PHE – O seu estúdio no Mali ainda está ativo até hoje. Você ainda fotografa lá?
MS – Hoje, estrangeiros – a maioria europeus – são os únicos que vêm ao meu estúdio me encontrar, por serem pessoas que conhecem a história da fotografia. Eles vão lá para terem seus retratos feitos por mim.
Algo curioso e extraordinário é como agora todos no Mali conhecem meu estúdio. Crianças, que normalmente chamam os adultos de “tonton” or “dad”, me chamam pelo nome, porque nomes são a coisa mais importante artistas. Há também mulheres do campo que batizam seus filhos de Malick, e isso me enche de orgulho. Eu imagino que há umas quatro ou cinco pessoas com o meu nome.
PHE – Como a vida no Mali mudou, a partir das fotografias que vimos na exposição de hoje?
MS – O país tem mudado muito desde 1960. Agora as pessoas preferem se vestir com roupas do Mali, pois as indústrias de algodão são muito fortes e importantes. Antes, preferiam roupas européias, mas agora voltaram a se vestir de maneira tradicional. Os jovens ainda preferem roupas ocidentais. São os jovens que mudam o mundo, não os velhos.
Nos anos 60, as garotas gostavam de sair para dançar. Elas colocavam alguma coisa na água dos seus pais para que eles dormissem, e não vissem quando elas saiam de casa. As mães, cúmplices, ficavam à espera para abrir a porta quando elas voltavam pra casa pela manhã. Quando as garotas terminavam seus estudos, os pais eram obrigados a levá-las a uma festa. Era assim que os mais velhos se convenciam que dançar não era algo ruim ou horrível.
PHE – Parece impossível que em uma carreira tão longa, você não tenha tido momentos difíceis…
MS – Eu nunca tive muitos problemas na minha carreira. As pessoas deixam o meu estúdio quase sempre felizes; embora sempre existam casos onde é mais difícil fotografar, mas sem causar muitos problemas.
Tive alguns problemas com os militares, já que fotografei o golpe. Eu penso que isso foi necessário para retratar o momento. Eu tive medo de perder minha vida, porque eu não era um jornalista, então não estava autorizado a tirar fotos.

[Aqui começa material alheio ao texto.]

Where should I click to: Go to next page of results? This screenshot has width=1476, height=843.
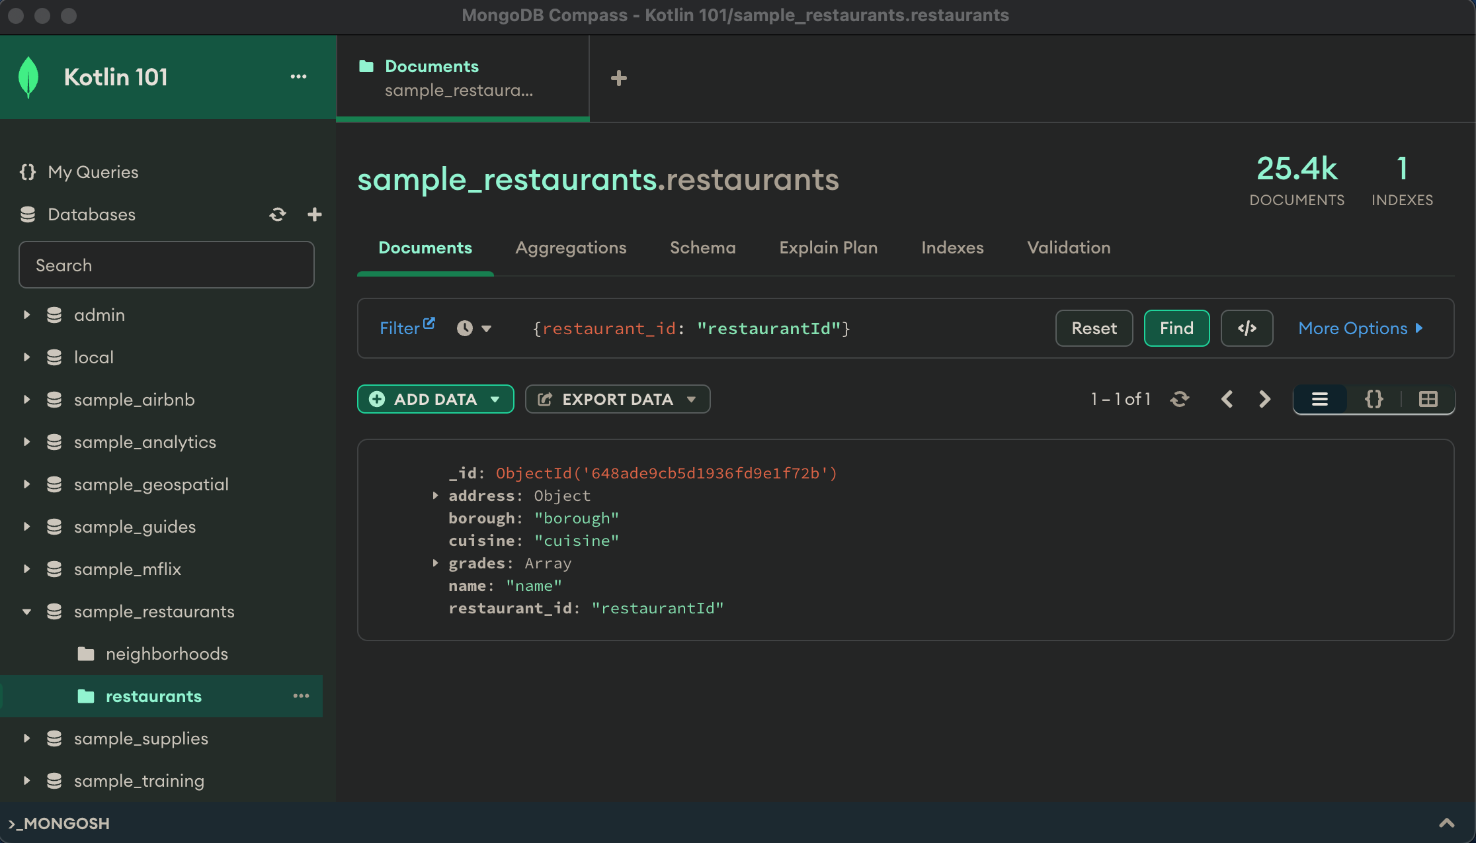pos(1264,399)

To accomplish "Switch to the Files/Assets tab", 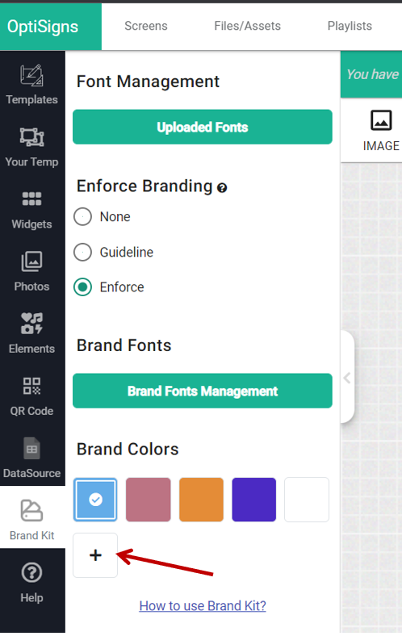I will (248, 26).
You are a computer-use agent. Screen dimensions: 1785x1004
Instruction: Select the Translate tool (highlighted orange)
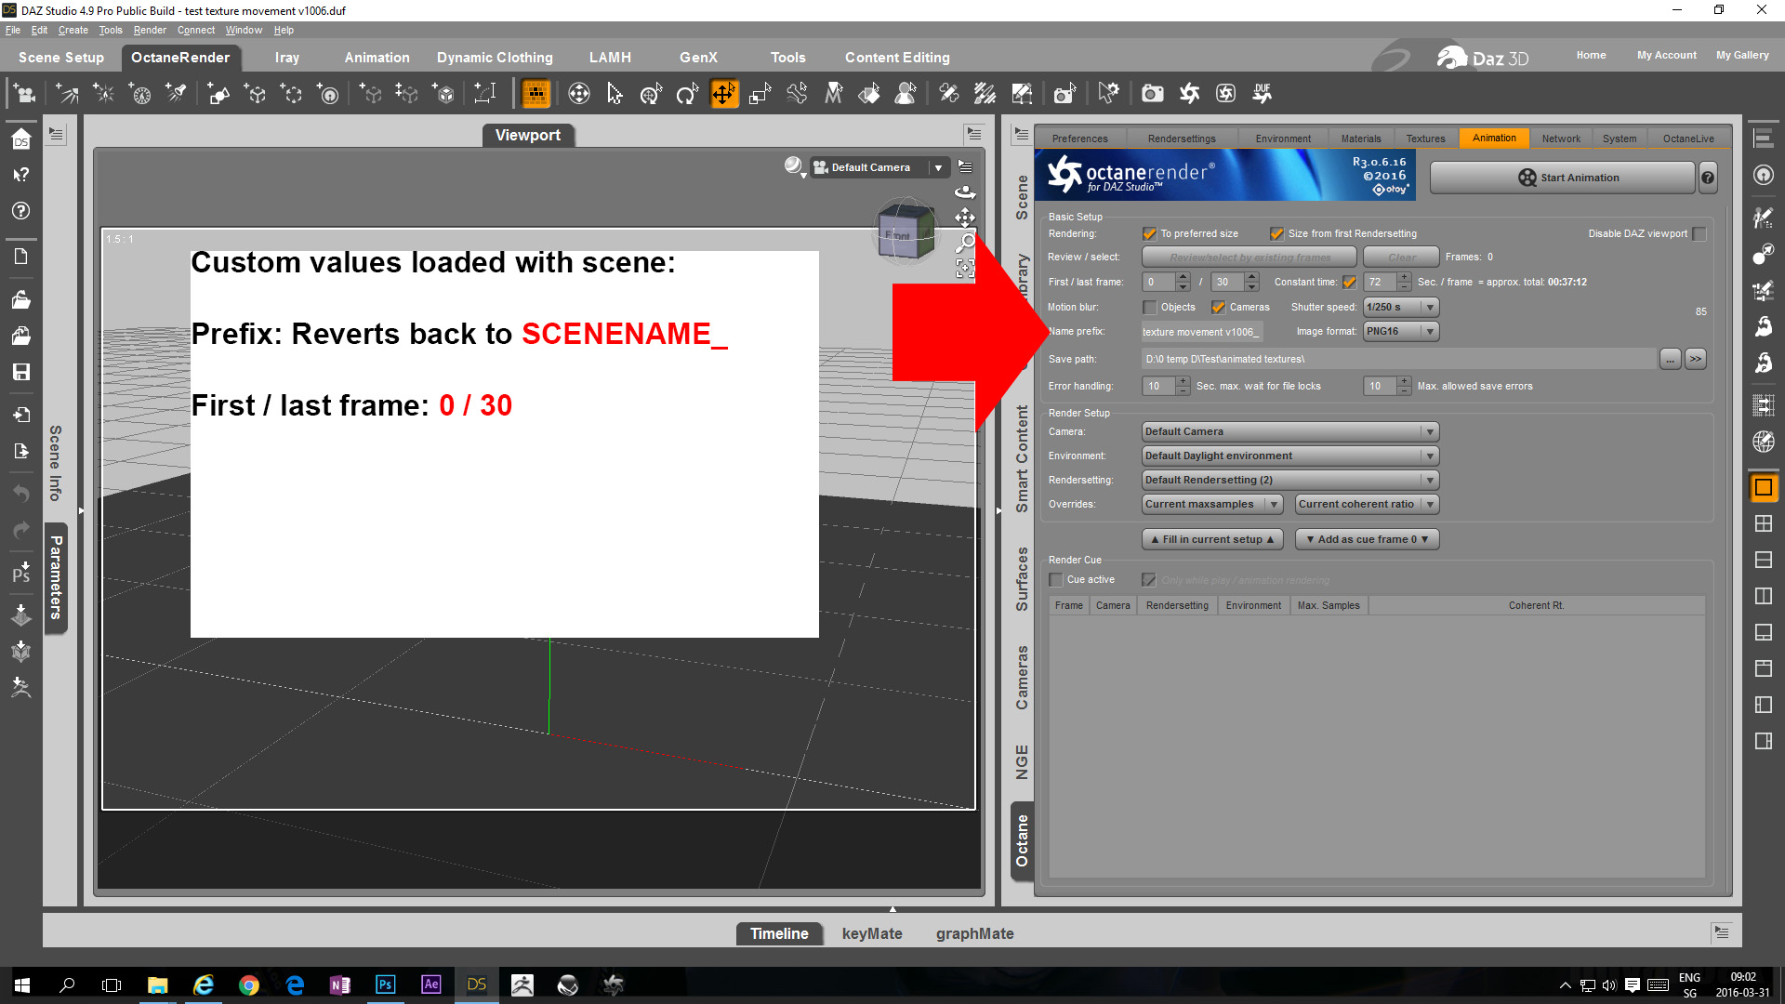(723, 93)
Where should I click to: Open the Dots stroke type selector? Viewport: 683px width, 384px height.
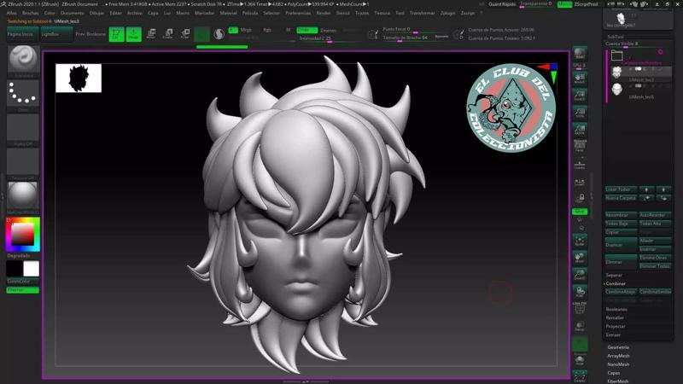(23, 96)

Eu ainda tenho esses negativos. Tenho fotos de militares com seus rifles. Eu também fotografei o golpe em 1968, já que eu conhecia soldados por ter prestado meu serviço militar com eles, e eles me chamaram para tirar fotos. Num dado momento o General veio até mim e perguntou: “O que você está fazendo aqui?”, eu disse: “Eu estou tirando fotos”, os outros soldados ficaram com medo e se esconderam. O general ficou realmente zangado e tentou confiscar meu filme. Fui levado até o quartel, mas felizmente eu encontrei um amigo lá e conversamos por um tempo. Fiquei por lá até umas 5 da tarde, o General já havia se esquecido do caso e então eu pude levar meu filme comigo. O rapaz que me prendeu tinha uma bazuca no carro e eu fiquei com um pouco de medo, mas por sorte não tive mais problemas.
PHE – Agora você tem uma exposição individual no Olivia Araúna Gallery, e o seu trabalho faz parte de uma exposição coletiva chamada “The 1970s – Photography and Everyday Life”. Como você se sente?
MS – Eu estou muito feliz de participar desta exposição no Olivia Graúna, e fazer parte desta outra exposição coletiva. Eu não consegui dormir na noite anterior à abertura, mas às vezes tenho alguns bons sonhos. É como se eu conseguisse tocar o céu com os meus dedos. Depois disso, penso que devo continuar trabalhando muito e sempre melhor.